Look through the lines below for the word "height", and copy every line that has it.

[Saved entries]

▼

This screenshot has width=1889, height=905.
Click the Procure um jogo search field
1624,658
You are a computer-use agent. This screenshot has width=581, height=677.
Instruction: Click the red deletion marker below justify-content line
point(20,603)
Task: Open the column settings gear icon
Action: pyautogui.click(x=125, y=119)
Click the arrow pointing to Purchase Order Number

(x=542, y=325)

▲

▶ _Written response_
This screenshot has width=1889, height=905.
You are a computer-use agent. This screenshot has width=581, height=677.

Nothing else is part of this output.